*GOAL OF THE EXERCISE*: At the line with "第1集 (178, 450)", start copying; carry on through the last line of the material below, exactly as written, and stop there.

*AVAILABLE RECORDS*:
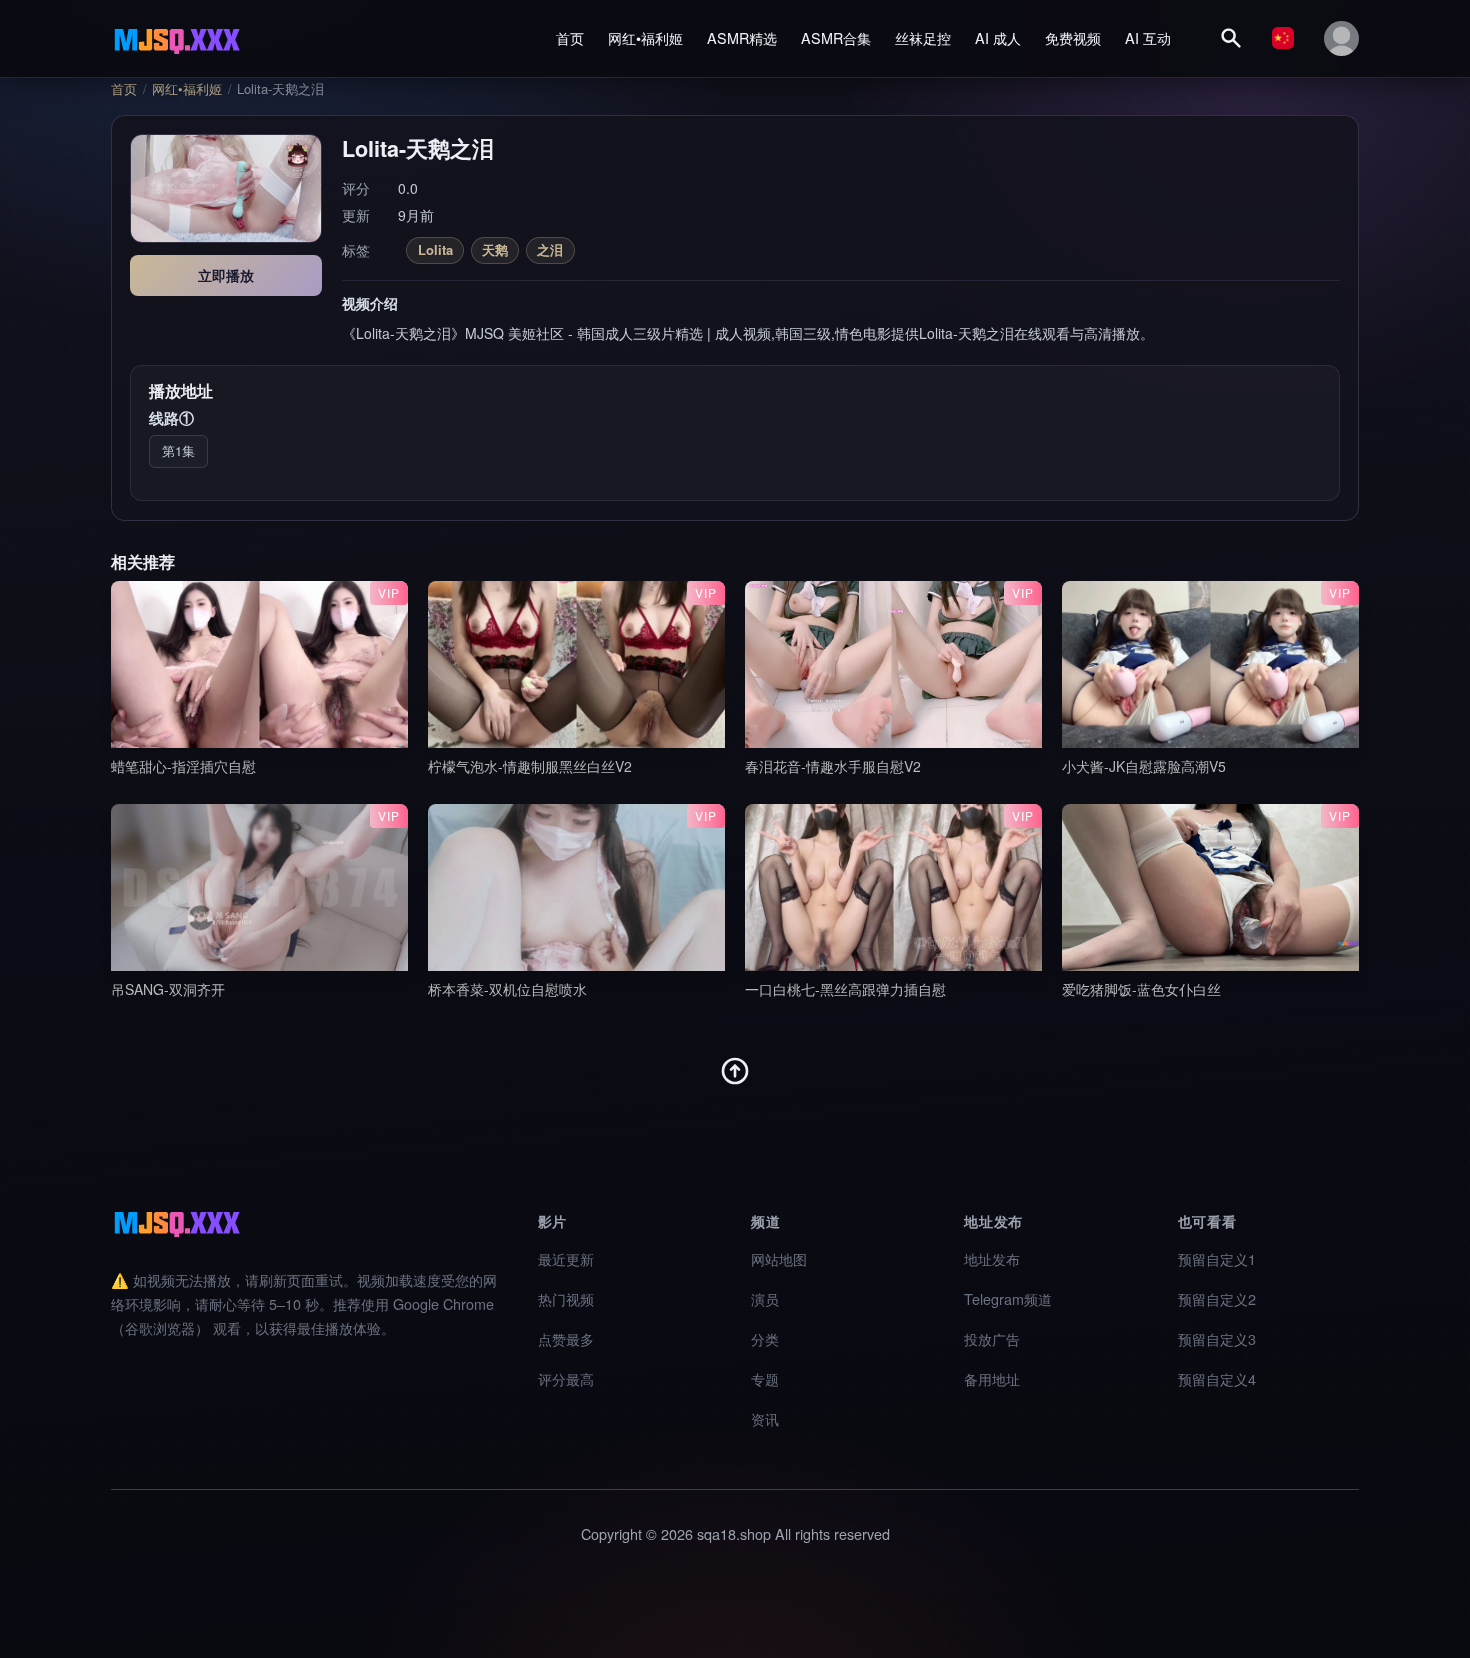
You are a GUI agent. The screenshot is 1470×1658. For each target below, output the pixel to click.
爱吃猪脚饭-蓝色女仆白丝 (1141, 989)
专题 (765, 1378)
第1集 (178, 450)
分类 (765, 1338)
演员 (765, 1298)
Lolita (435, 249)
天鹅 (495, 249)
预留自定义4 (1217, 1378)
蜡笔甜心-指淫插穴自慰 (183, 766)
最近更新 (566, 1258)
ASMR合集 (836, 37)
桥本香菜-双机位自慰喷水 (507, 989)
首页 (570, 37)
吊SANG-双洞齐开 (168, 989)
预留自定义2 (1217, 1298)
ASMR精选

*REPLY TO THE TASK*:
第1集 (178, 450)
分类 (765, 1338)
演员 (765, 1298)
Lolita (435, 249)
天鹅 (495, 249)
预留自定义4 (1217, 1378)
蜡笔甜心-指淫插穴自慰 (183, 766)
最近更新 (566, 1258)
ASMR合集 (836, 37)
桥本香菜-双机位自慰喷水 (507, 989)
首页 (570, 37)
吊SANG-双洞齐开 (168, 989)
预留自定义2 (1217, 1298)
ASMR精选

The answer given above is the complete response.